## AIM OF THE EXERCISE
Further down are entries; set down exactly and only the lines from the one with "Task: Show the Adjustments info tooltip icon" up to and including the one with "Task: Click the 95 y-axis value", dropping each picture.

## INPUT RECORDS
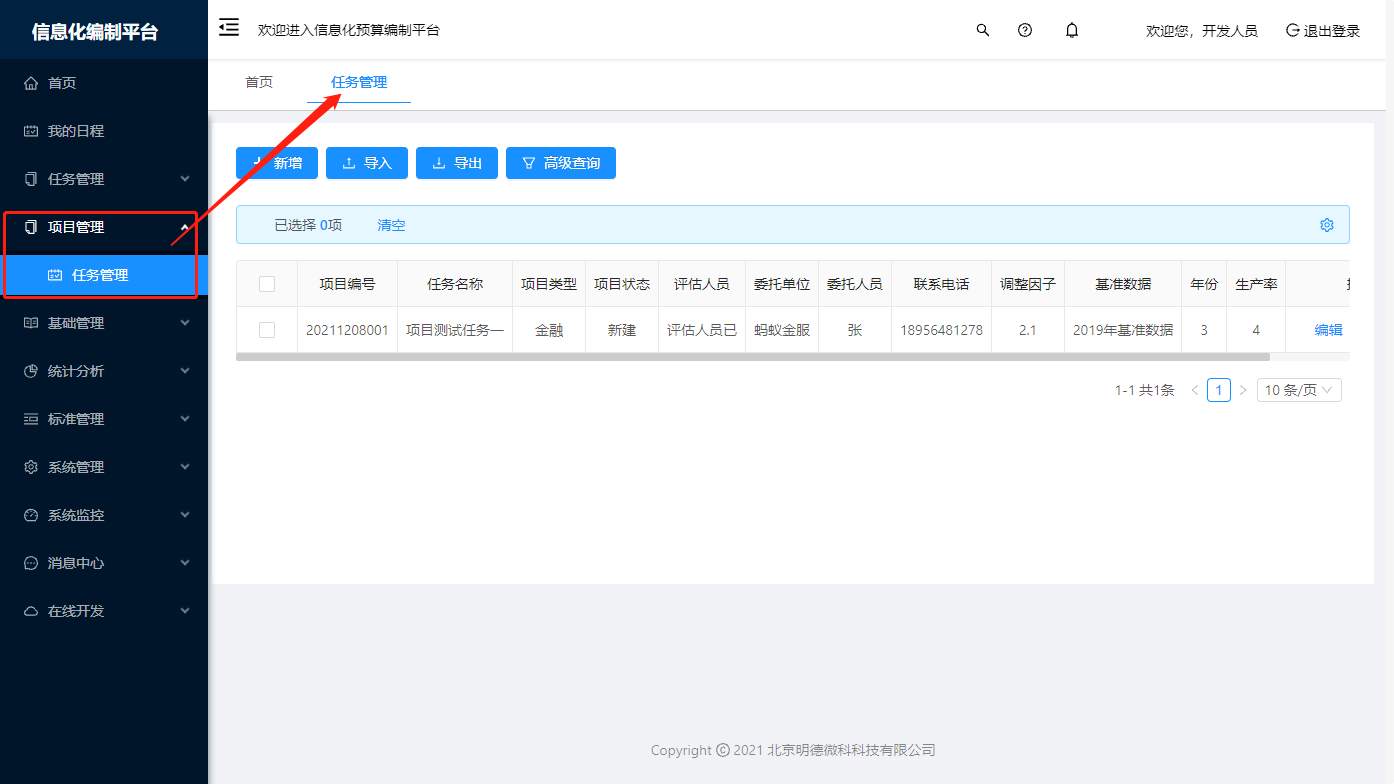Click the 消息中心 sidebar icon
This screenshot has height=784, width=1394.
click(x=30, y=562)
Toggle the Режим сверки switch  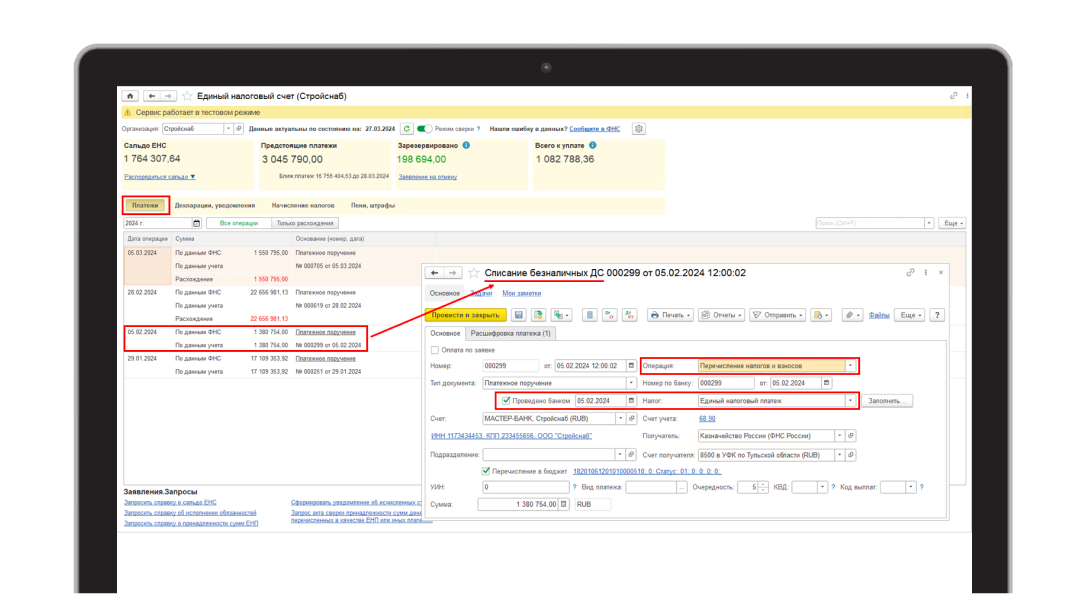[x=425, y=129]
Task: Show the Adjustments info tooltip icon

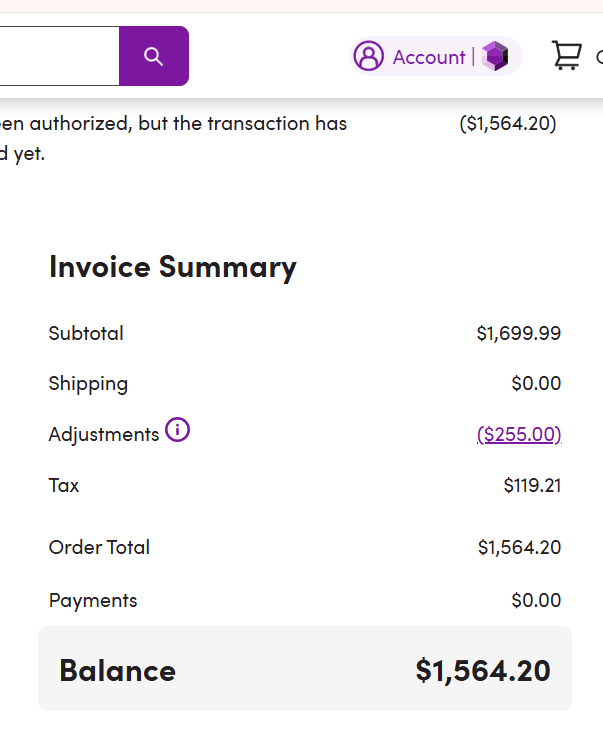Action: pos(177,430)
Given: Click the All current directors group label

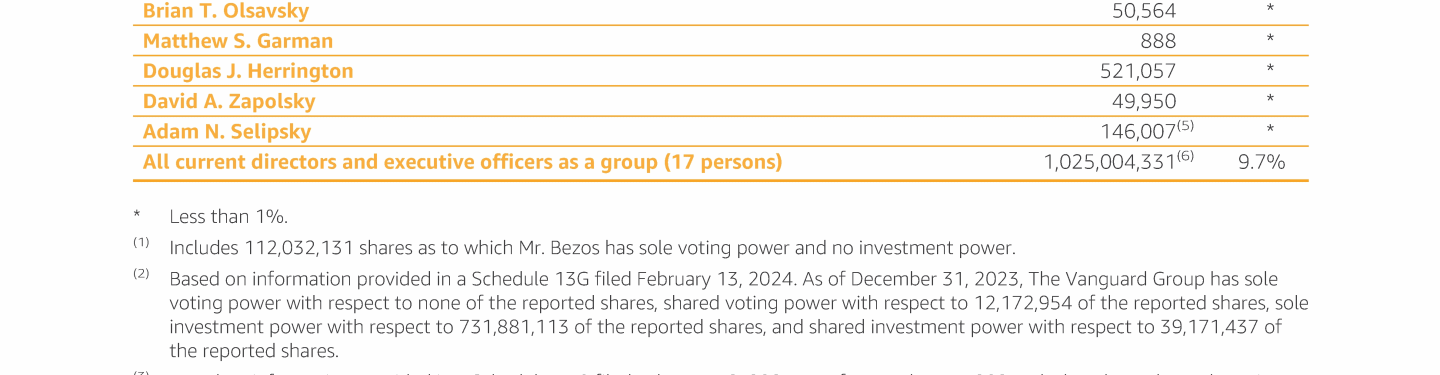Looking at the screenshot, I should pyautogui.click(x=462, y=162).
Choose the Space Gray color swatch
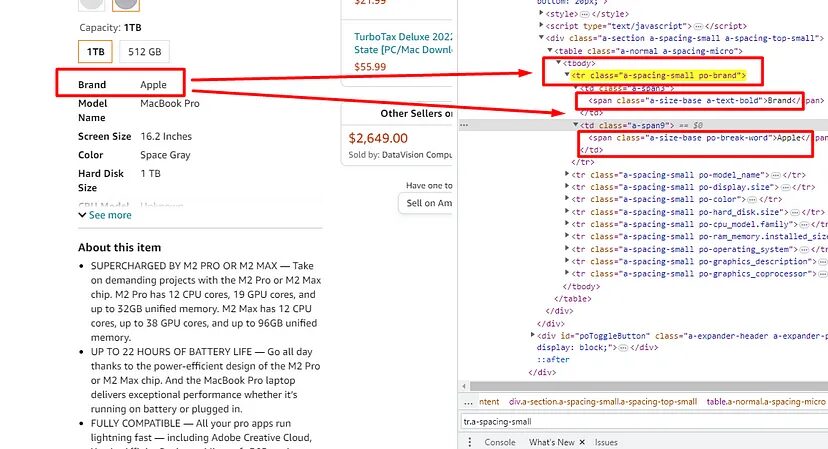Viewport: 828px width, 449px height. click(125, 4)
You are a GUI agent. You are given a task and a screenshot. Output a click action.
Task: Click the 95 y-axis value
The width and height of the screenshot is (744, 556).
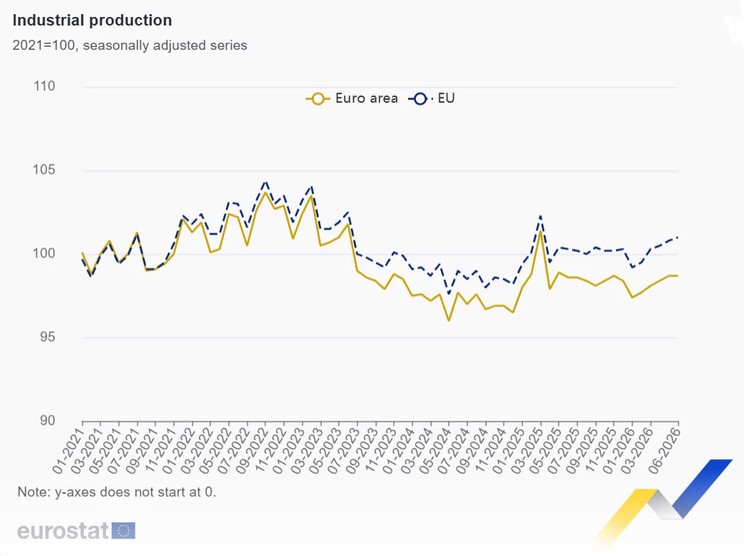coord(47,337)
--
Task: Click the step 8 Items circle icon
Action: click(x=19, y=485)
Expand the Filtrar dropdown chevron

## YOUR SOLUTION
Task: Show the Adjustments info tooltip icon

Action: pos(177,430)
Given: Click the All current directors group label

Looking at the screenshot, I should pyautogui.click(x=462, y=162).
Choose the Space Gray color swatch
Viewport: 828px width, 449px height. click(125, 4)
You are a GUI agent. You are given a task and a screenshot. Output a click action.
Task: Click the 95 y-axis value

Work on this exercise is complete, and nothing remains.